Daily Local News (West Chester, PA)

McCaffery: Kapler once showed real baseball fight, but now it’s gone missing

- Jack McCaffery Columnist

PHILADELPH­IA » The Boston Red Sox were still under all of those curses in July of 2004 when Alex Rodriguez was hit by a pitch, a fight occurred, a Yankee was left bloodied, and Red Sox outfielder Gabe Kapler had to be shoved off the field. By October, they were world champions.

“That one was epic,” Kapler was saying Wednesday. “And in some ways, it was really good for the 2004 Red Sox.”

It would go down as the year of Curt Schilling’s bloody sock, the one the former Phillie wore when an odd procedure to correct an ankle-tendon issue resulted in a postseason geyser of plasma. But the blood streaming from the ear of Yankees starter Tanyon Sturtze in July may have been just as important. Kapler was tight with details, but a YouTube video of the famous fight exists.

Rodriguez and Sox catcher Jason Varitek were in the main event. But later in the film, Sturtze is seen bleeding, Kapler, who wasn’t even in the game, is being pushed out of the rumble by teammates, and the announcers are revealing that the two had been fighting, off to the side, during one of those typical baseball-brawl pile-ups.

That’s the video they should be showing in Citizens Bank Park whenever Kapler is introduced.

Do that, and there wouldn’t be 35,000 empty seats for pennant-race games.

“We really came together after that,” Kapler recalled, before a game against the Washington Nationals.

The Red Sox won that game, 11-10, scoring three times in the bottom of the ninth, a foreshadow­ing of the refuse-to-quit spirit that allowed them to rally from an 0-3 deficit to stun New York in the ALCS. Kapler is 43, not 33. So he’s not going to be involved in any more on-field brawls. Besides, he was with the Sox in 2003, too, and saw what happened to Don Zimmer when he thought it was a good idea to fight Pedro Martinez. But the Phillies could use a little of whatever it was that made the 2004 Sox champions.

And that means more than just better starting pitching.

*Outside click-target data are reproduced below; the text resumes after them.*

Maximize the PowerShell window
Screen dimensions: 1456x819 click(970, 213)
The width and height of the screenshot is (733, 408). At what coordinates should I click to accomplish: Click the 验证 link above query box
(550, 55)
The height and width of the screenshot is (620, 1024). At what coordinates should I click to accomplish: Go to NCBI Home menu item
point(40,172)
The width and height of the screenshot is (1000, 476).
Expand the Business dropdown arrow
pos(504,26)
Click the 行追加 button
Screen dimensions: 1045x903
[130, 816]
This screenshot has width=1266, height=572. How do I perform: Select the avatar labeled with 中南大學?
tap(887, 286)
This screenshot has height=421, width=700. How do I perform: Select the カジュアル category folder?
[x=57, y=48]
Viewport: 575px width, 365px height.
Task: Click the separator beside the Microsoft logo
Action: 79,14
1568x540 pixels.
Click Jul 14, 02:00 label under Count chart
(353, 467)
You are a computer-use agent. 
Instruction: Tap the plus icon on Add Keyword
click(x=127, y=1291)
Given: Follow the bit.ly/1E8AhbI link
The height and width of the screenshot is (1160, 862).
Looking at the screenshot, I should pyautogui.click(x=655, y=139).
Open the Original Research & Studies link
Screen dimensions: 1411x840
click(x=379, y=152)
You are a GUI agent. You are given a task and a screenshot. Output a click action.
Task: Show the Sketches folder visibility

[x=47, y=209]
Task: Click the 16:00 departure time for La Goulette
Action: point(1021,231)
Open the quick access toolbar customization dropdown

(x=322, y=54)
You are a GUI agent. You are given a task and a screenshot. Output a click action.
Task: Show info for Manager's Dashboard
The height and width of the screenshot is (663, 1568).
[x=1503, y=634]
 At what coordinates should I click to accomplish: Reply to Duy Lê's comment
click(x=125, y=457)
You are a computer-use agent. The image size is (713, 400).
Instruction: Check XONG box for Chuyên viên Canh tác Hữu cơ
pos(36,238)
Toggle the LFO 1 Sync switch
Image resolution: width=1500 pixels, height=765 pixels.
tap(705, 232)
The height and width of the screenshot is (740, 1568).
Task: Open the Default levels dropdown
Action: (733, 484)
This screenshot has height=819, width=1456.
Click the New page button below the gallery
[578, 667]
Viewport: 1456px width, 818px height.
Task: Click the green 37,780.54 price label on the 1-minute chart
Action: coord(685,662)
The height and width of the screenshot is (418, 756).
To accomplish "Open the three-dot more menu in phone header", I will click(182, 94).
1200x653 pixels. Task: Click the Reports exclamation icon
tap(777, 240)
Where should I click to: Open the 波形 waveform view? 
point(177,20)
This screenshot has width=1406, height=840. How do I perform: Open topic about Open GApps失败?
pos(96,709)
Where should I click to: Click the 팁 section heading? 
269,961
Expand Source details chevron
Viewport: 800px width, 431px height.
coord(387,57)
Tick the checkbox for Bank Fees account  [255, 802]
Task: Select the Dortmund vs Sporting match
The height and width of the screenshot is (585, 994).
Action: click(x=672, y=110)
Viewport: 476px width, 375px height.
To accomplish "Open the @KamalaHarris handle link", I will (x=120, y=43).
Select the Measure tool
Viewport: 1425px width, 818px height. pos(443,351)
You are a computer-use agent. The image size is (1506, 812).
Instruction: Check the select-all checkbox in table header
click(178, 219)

“It’s interestin­g,” Kapler said. “There was recently talk about getting thrown out of games. I wonder how much impact that actually has on a team. I wonder if that’s a good thing. I know Aaron Boone was thrown out of a game and had like a big thing that happened at the plate. What happened from there with their club? Does anybody know?”

Boone, the current Yankees manager, was tossed Sept. 1, pinched for quarreling about balls and strikes. The Yankees won that game, 2-1, over visiting Detroit, would win just four of their next nine and will not win the A.L. East. Kapler knew that when he asked the question, because if nothing else, he always has the baseball data to support what he’s thinking. And he’s thinking that managers being run is not always the solution to breaking or preventing slumps.

The topics of on-field scenes, ejections and fights has been growing as the Phillies have retreated in the N.L. East. So when Kapler argued an overturned ball-strike call to Bryce Harper a night earlier, he knew he could have been thumbed and was ready for the honor.

“I want to be careful here because of the right way to go about protecting the conversati­ons between umpires and managers,” Kapler shared. “I wasn’t happy because, first, because the call went the other way. I would’ve much preferred there to be a strike on the batter.

“I was disappoint­ed. But I’m probably best not to dive too deep here. I want to, believe me. I would love to share this with you.

“They didn’t throw me out, and I thought maybe they were probably justified in throwing me out at that point. But I thought they let me say my piece, and at that point, it would’ve been really contrived to go further.”

Maybe the umps didn’t throw him out because they already knew that had one more person been heaved from the ballpark, there virtually would have been no one left to heckle them at all. That’s another issue, but it may be connected. The fans don’t see their manager fight. So when the Phillies lose series after series, they wonder why it’s been 14 years since that poor pitcher from the Yankees had the left side of his face ripped open and why Kapler no longer is so combative. Indeed, he projects an eerie tolerance of failure.

A day earlier, when they were dropping both sides of an important doublehead­er, the Phils struck out 21 times and left 17 runners on base. But pressed about his hitting coaches, John Mallee and Pedro Guerrero, Kapler did everything but suggest the verbiage for their Hall of Fame plaques.

“Oh my gosh, those two are an incredible tandem,” he said. “They have done a tremendous job. I understand why a correlatio­n with recent struggles would bring up questions about all sorts of things, but in this particular case I think you’re talking about one of the better hitting coaches in John Mallee and a guy who has supported him in Pedro Guerrero that is off-the-charts good.”

Imagine, just imagine, how off-those-charts incredible they Phillies would be if they weren’t second in the National League in striking out, 11th in runs, seventh in leaving runners on base and fourth from the bottom in batting average.

Ah, maybe Kapler is onto something. Those 2004 Red Sox? They did lead the American League in striking out. Then again, at one point, with one of their outfielder­s in there swinging, they did show some fight.